| WRITTEN TASK |
Copy the items word for word from the start through the line containing "Action: [143, 290]", including that line. Omit the pictures.

Target position records:
——————————
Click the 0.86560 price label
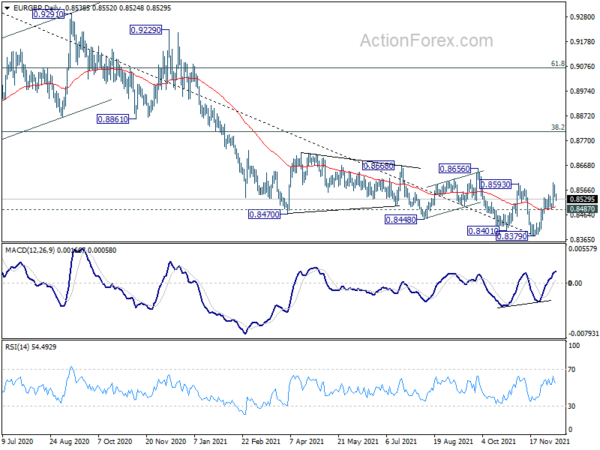Image resolution: width=600 pixels, height=450 pixels. point(454,168)
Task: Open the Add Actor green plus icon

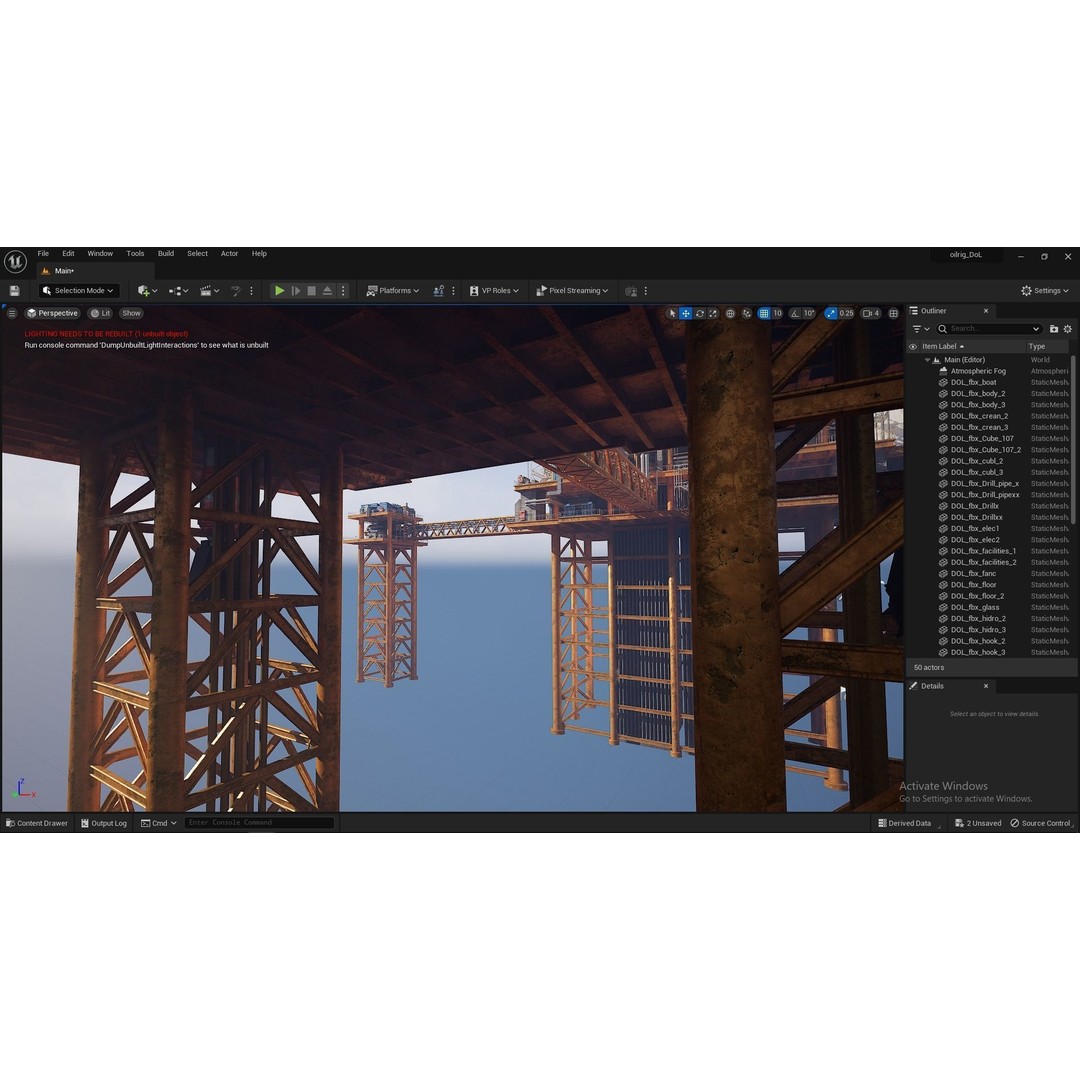Action: [143, 290]
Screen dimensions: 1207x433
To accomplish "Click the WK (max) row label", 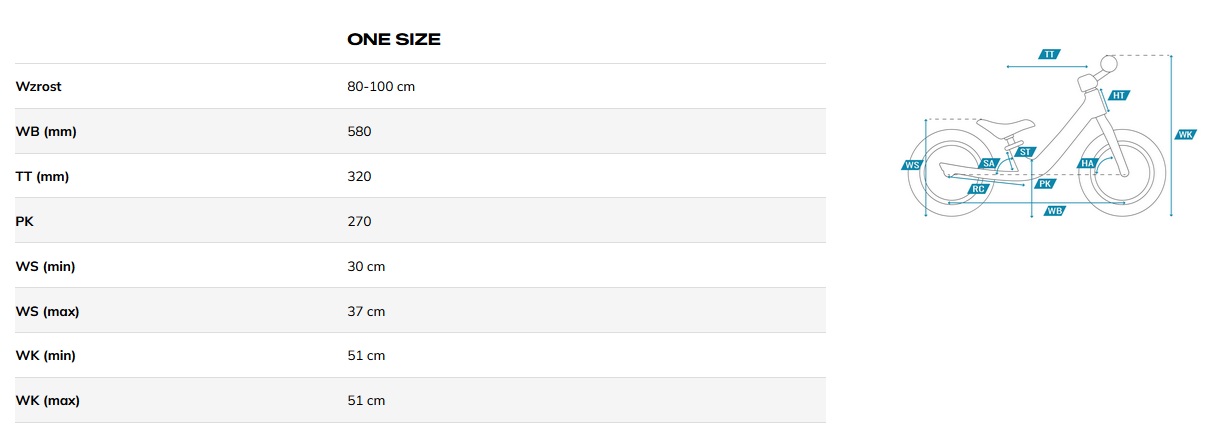I will click(x=48, y=401).
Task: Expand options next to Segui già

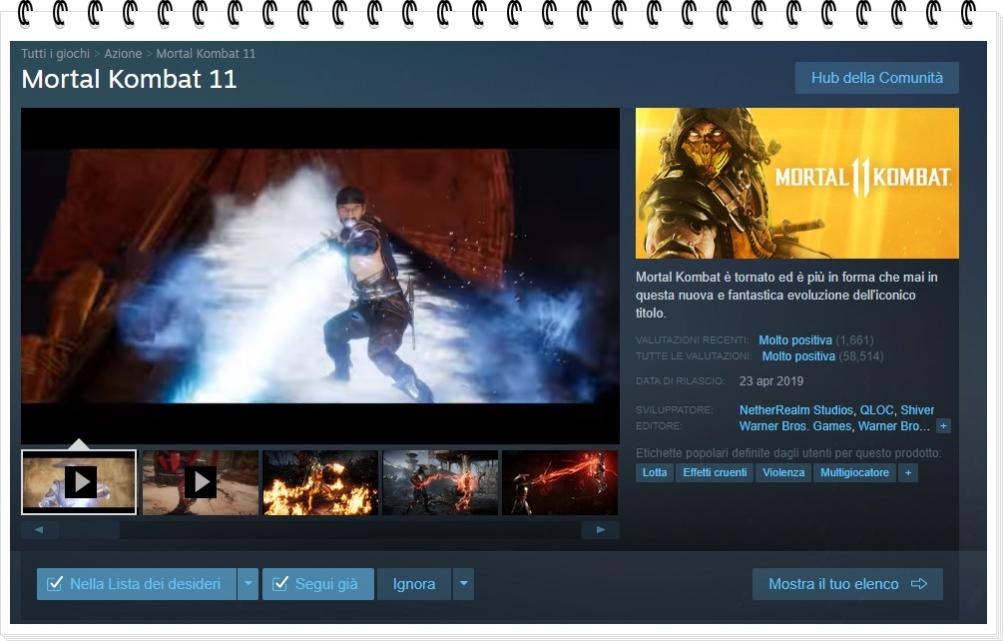Action: (x=462, y=583)
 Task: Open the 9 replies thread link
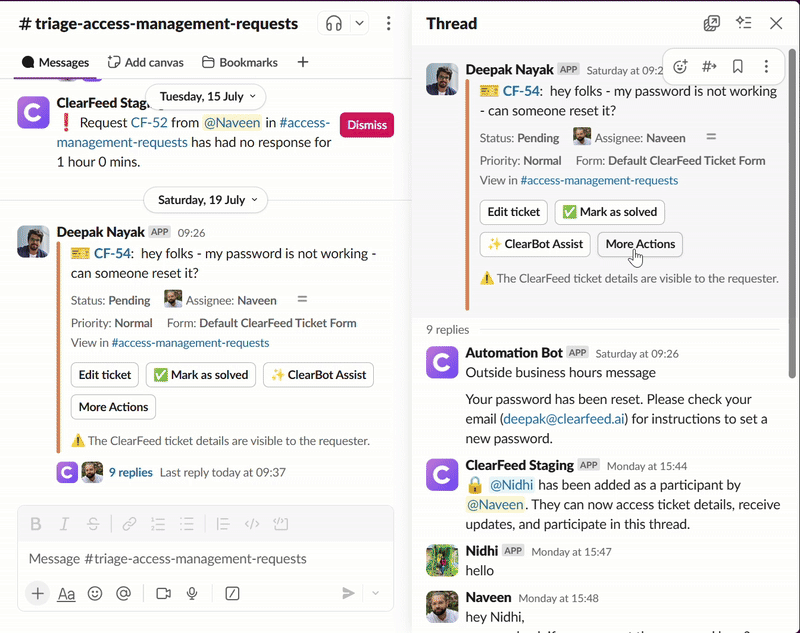130,472

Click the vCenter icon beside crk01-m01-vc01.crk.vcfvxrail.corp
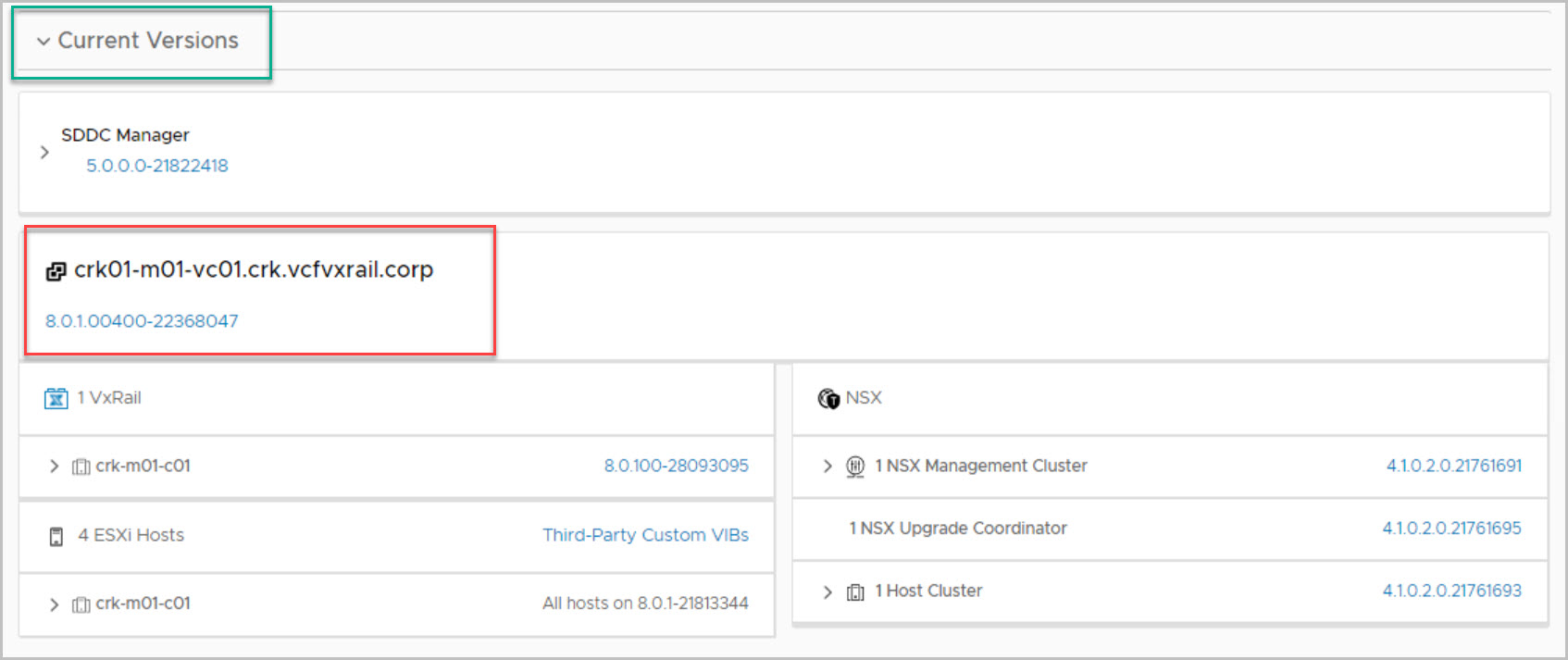(56, 271)
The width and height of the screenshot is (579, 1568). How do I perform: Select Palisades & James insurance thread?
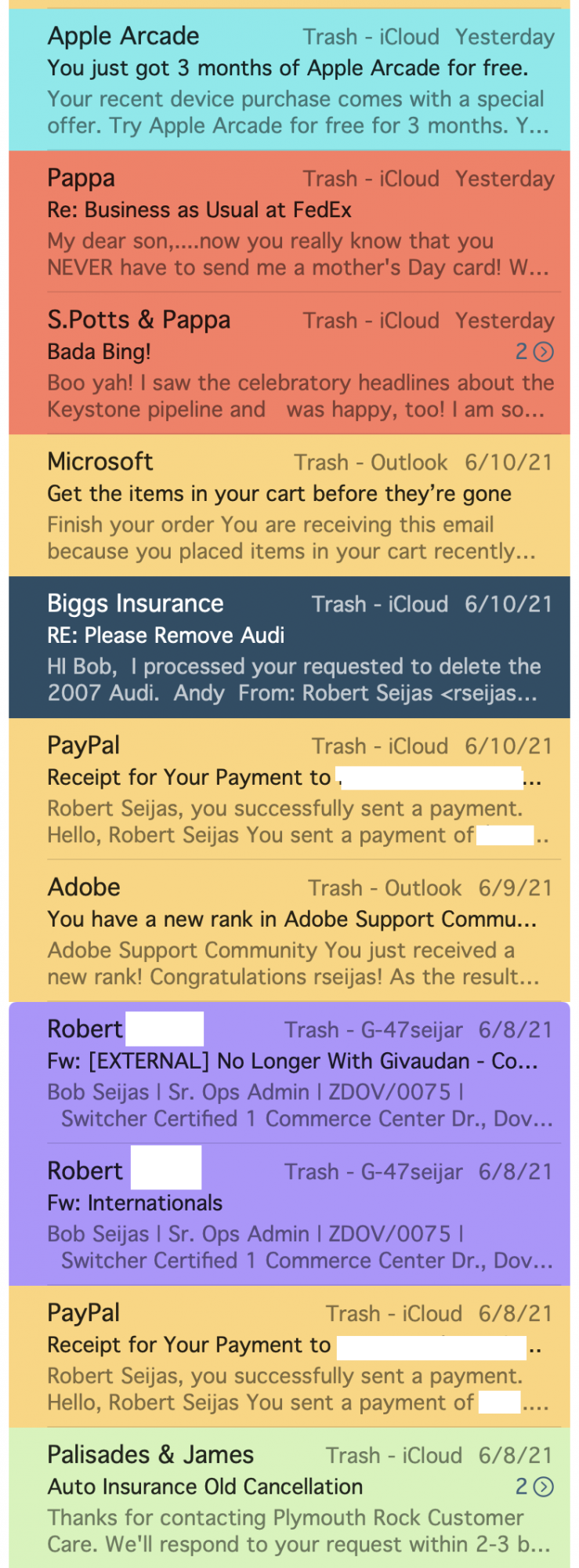[x=289, y=1498]
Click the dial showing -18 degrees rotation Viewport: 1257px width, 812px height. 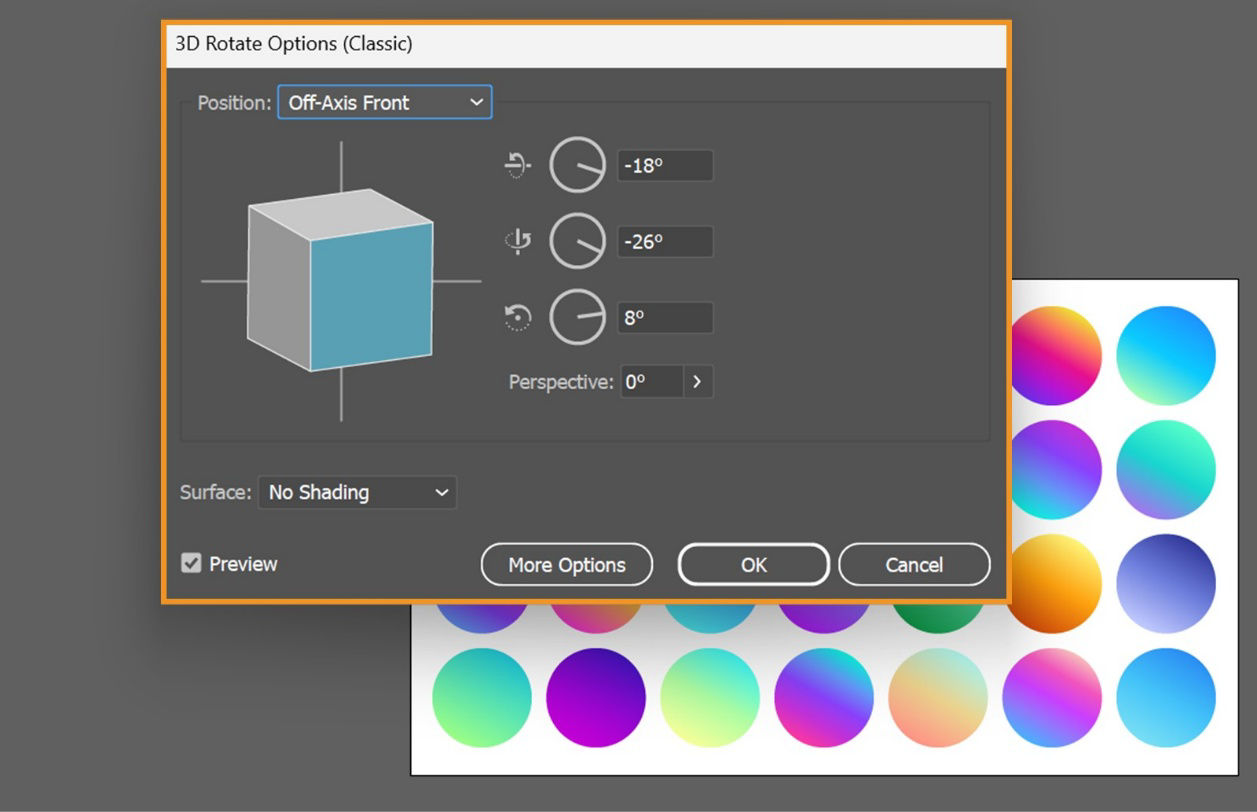578,166
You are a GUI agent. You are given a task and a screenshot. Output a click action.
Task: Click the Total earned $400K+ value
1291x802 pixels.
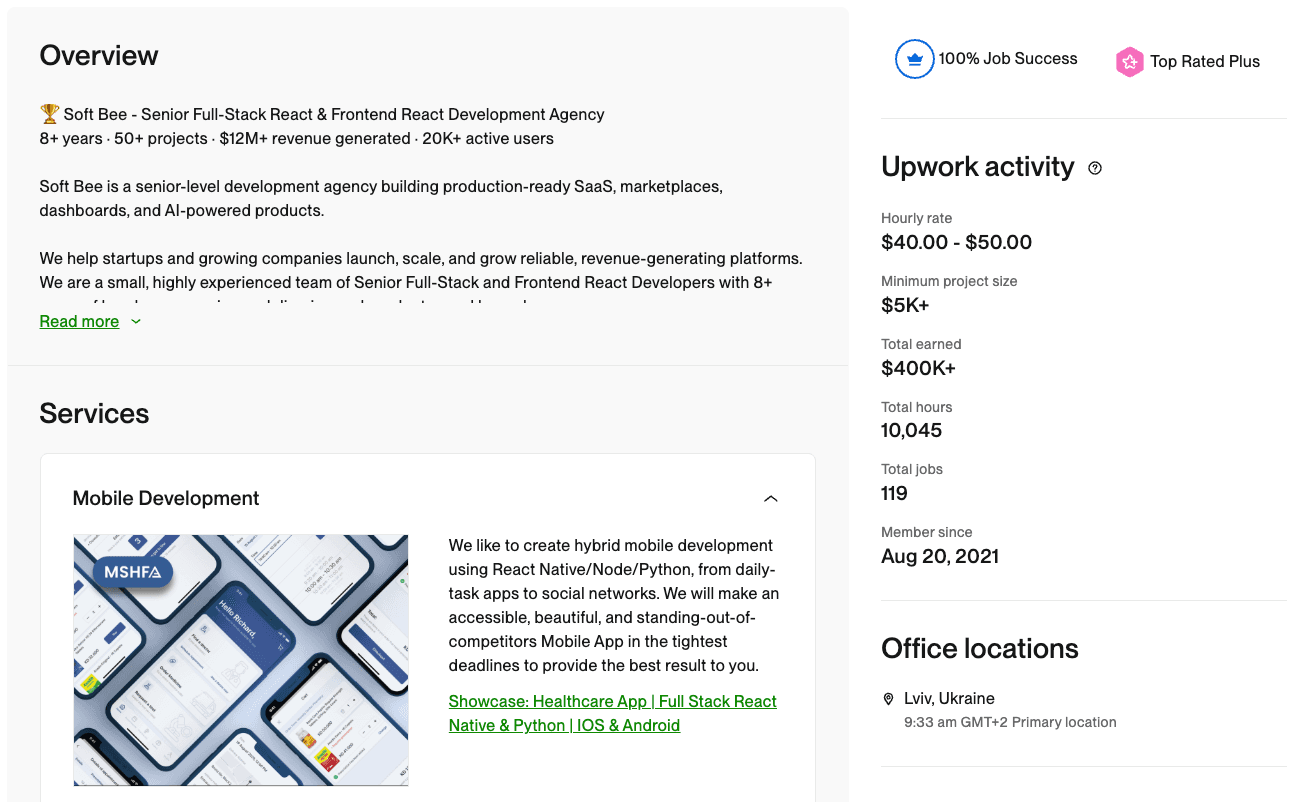pyautogui.click(x=918, y=367)
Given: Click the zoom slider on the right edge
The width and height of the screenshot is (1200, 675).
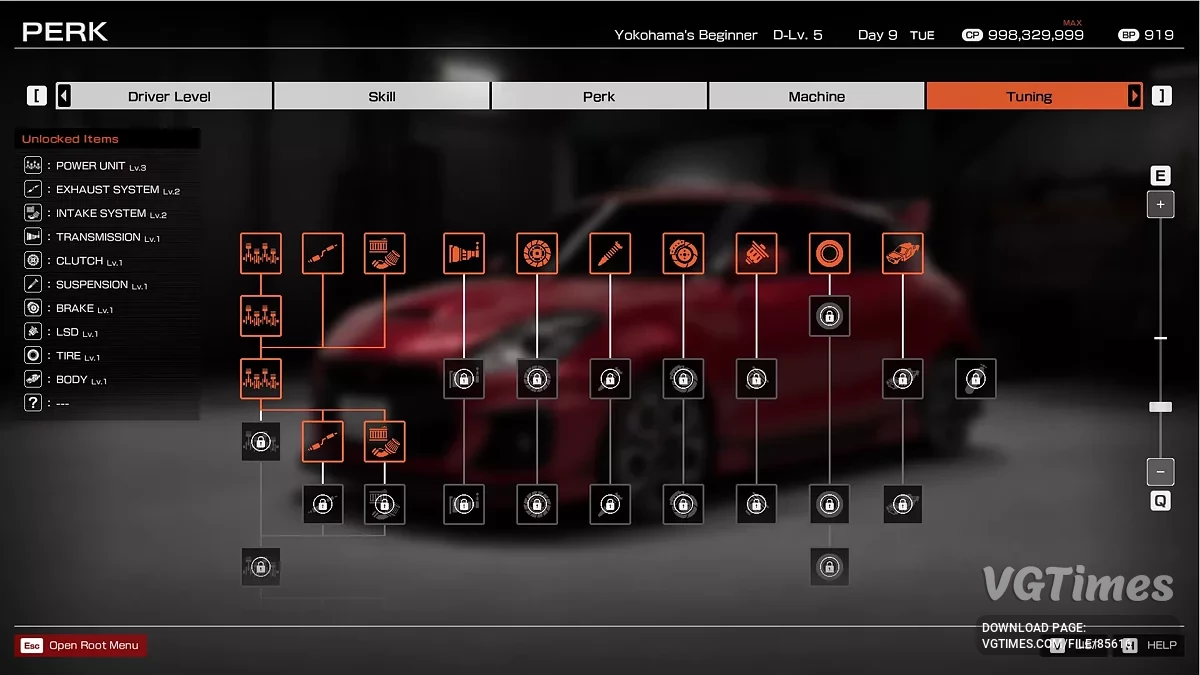Looking at the screenshot, I should pos(1160,407).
——————————
| ANSWER TO THIS EXERCISE |
Click the 0.86560 price label
Image resolution: width=600 pixels, height=450 pixels. point(454,168)
Task: Open the Add Actor green plus icon

Action: [143, 290]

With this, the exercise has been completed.